Activist convicted after citizen's arrest attempt on Astoria mayor, police chief
ASTORIA — An Oregon man who tried to make citizen's arrests on the mayor and police chief in Astoria has been found guilty of interfering with a police officer.
Zachary Seidel, 30, tried to arrest Astoria Mayor Arline LaMear and Police Chief Brad Johnston at a City Council meeting last June. He also ignored Johnston's order to leave City Hall, reported The Daily Astorian.
A jury on Tuesday found him guilty of interfering with an officer, but jurors acquitted Seidel of disorderly conduct and criminal trespass.
Clatsop County Circuit Court Judge Cindee Matyas gave Seidel five days in jail, with credit for time he's already served, and 18 months of probation.
Seidel had earlier told the judge he would prefer jail time to probation, saying "I don't accept them monitoring me."

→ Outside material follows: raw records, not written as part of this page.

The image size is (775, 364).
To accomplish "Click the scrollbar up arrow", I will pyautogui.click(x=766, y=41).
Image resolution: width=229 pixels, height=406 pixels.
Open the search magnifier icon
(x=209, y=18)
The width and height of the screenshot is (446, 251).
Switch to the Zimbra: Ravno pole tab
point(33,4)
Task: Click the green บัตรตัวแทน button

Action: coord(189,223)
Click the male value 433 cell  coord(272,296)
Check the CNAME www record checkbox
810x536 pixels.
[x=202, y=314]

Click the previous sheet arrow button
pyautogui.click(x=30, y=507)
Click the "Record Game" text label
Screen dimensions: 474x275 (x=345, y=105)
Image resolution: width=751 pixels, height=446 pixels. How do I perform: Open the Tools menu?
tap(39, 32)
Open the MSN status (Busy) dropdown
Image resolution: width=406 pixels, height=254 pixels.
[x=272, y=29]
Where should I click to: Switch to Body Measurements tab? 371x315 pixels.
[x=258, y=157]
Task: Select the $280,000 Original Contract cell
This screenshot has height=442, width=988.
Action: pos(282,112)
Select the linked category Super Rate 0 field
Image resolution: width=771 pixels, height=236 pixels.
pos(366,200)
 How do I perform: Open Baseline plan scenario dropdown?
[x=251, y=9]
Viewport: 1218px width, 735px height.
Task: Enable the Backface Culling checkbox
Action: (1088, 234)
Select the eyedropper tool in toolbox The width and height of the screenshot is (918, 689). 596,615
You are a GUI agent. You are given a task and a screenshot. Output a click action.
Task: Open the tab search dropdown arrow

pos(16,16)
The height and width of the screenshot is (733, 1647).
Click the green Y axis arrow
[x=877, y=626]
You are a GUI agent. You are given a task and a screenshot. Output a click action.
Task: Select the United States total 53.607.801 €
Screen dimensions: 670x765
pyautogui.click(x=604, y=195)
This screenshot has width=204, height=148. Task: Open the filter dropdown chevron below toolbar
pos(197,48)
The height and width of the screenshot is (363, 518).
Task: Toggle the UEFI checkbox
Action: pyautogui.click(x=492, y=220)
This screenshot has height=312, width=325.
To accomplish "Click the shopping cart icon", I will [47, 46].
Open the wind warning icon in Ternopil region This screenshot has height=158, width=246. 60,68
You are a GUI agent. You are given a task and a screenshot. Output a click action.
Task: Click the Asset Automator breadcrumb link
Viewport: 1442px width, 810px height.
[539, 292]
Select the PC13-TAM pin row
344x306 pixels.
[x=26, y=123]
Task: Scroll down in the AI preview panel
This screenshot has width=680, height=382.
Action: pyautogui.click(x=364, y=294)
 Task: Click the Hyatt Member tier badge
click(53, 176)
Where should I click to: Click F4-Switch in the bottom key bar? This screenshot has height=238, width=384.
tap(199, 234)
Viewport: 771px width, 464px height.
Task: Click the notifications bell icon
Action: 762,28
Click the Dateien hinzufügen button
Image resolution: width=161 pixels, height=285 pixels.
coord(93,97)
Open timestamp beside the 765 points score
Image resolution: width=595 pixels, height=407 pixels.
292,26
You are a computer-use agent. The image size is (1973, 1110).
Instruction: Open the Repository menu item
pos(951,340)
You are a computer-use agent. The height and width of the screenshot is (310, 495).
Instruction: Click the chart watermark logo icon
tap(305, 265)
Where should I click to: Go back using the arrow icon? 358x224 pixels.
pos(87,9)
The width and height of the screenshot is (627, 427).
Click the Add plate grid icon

The judge also ordered Seidel to have a mental health evaluation and stay away from the mayor and city councilors while on probation. She said Seidel will be allowed to send written correspondence to the council on political or public-policy issues.
"I don't want to prevent you from participating in the democratic process," Matyas told Seidel.
Seidel strongly objected to the mental health evaluation. He said the doubts about his mental state were "gaslighting," a term for psychologically manipulating someone into thinking they are insane. But Matyas told Seidel that he sometimes appeared disorganized and might benefit from the evaluation.
The sentencing followed a trial in which Seidel represented himself with advice from attorney Tatjana Queener. He argued that his constitutional rights to free speech, assembly and to petition the government were violated when he wasn't permitted to speak during a city council meeting.
Seidel had missed the portion of the meeting that dealt with the issue he wanted to talk about and tried to speak when the council was about to discuss another issue. After he was cut off, he announced that he was making a citizen's arrest of LaMear, then Johnston, before refusing to leave and being wrestled to the ground by Johnston.
Typically, the public is allowed to speak on individual agenda items and on broader topics at the end of meetings.